There is no question that the market has seen remarkable gains since 2008, this doesn't mean that we have a viable economy. No, I'm not a perma-bear! But the reality is that major corporations are releasing employees and cutting back like a recession will begin at any moment. Sears, J.C.Penny, Catepillar, Boeing, and the list goes on and on. These are strategies to insure stability for corporations.  What do they know that we don't?

When asked if stocks are overvalued, Nobel laureate Robert Shiller supplies a simple answer: "yes." But that doesn't mean equities are set to dive.

Evidence that stocks may be richly priced is easy to find. Shiller's cyclically adjusted price-to-earnings ratio, which compares the current value of equities to inflation-adjusted earnings over the past 10 years, is at levels not seen except for the years surrounding 1929 and 2000. And at 29, the ratio is higher than its highest level before the Great Recession.



Still, Shiller makes it clear this doesn't necessarily suggest that investors should sell stocks.
"I'm not saying pull out of the market — I'm saying that it looks dangerous now," the Yale economics professor said Wednesday on CNBC's "Trading Nation." "But it could keep going up."

Another fund manager and now consultant Raoul Pal suggest that a recession will be due in 2017.

Recession and Elections

I recently noted that since 1910, the US economy is either in recession or enters a recession within twelve months in every single instance at the end of a two-term presidency… effecting a 100% chance of recession for the new President.

No recession without an election

I then spent some time looking at US recessions in general, and found that every single one occurred during, or just after, an election, without exception.

Not every single election sees a recession, only every two-term incumbent change. Some two-term Presidents saw recessions at their first-term re-elections too (Wilson and Eisenhower).
The following chart shows every NBER recession since 1910 (in yellow) with the new President after a two-term election marked in white and the new Presidents after a single-term presidency in red. Wilson and Eisenhower appear as both. Only Coolidge saw more than a year (sixteen months) from his second-term election and the onset of the subsequent recession at the end of WWI...


http://www.zerohedge.com/sites/default/files/images/user3303/imageroot/2016/11/16/20161117_usrecession.jpg

Trump will see a Recession in 2017

Finally, bearing in mind the above, we have to acknowledge that there is an extremely high chance of a recession within the coming year with the imminent change of government in the US after a two-term presidency. History would suggest that the odds are 100%.

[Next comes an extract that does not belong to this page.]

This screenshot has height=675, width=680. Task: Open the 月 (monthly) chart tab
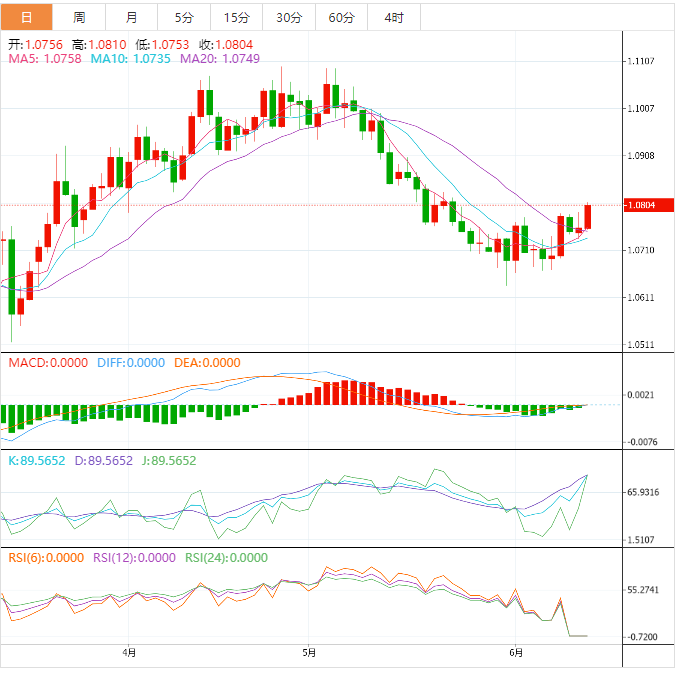pos(132,17)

Amid the furor of glowing economic reports, remember that our economy is still on "Life Support". The FED is only now attempting to normalize interest rates. This process will take years to complete especially at raising basis points only 1/4% three or four times a year. The other crisis is the purchase of bonds to the tune of 13 Trillion. Again, it will take years to wash out this liquidity from our economic system. The final obstacle is our national debt, at nearly 20 Trillion.


The problem is that as you raise interest rates, it will cost you more to pay back the money you have borrowed. Borrow $100 at 1% interest and you owe $1 per year, but if you raise interest rates to 5%, you will owe $5 per year. That is 4 times more you would owe.

Now if you talk about $100,000 of debt, at 1% interest you owe $1,000 and at 5% you owe 5,000 per year. Let's go to 1,000,000 of debt, at 1% interest you own 10,000 and at 5%, you owe $50,000 per year.

Assume you earn $100,000 per year. Paying back $5 per year is easily done, even paying back $5,000 is no sweat, but paying back $50,000 in interest alone would become somewhat challenging. The government also faces the same challenges. The U.S. government has limited income...from taxes...at some point the debt will become greater than the government's capacity to pay the interest.

CLOSING THOUGHTS

There is the promise of a return to 5% GDP, unemployment is low, the economy seems to be heating up, buying American seems the tone along with MAKING AMERICA GREAT AGAIN. The problem is that the demographics don't support these goals. The population of active workers is declining with the retirement of thousands of baby boomers, production will continue to decline and with it will come deflationary pressures. Meanwhile we are simply waiting for the next shoe to drop...that is a long overdue recession. While you are are counting all the money you are making from being positioned in stocks, you might consider the risks that grows higher each day.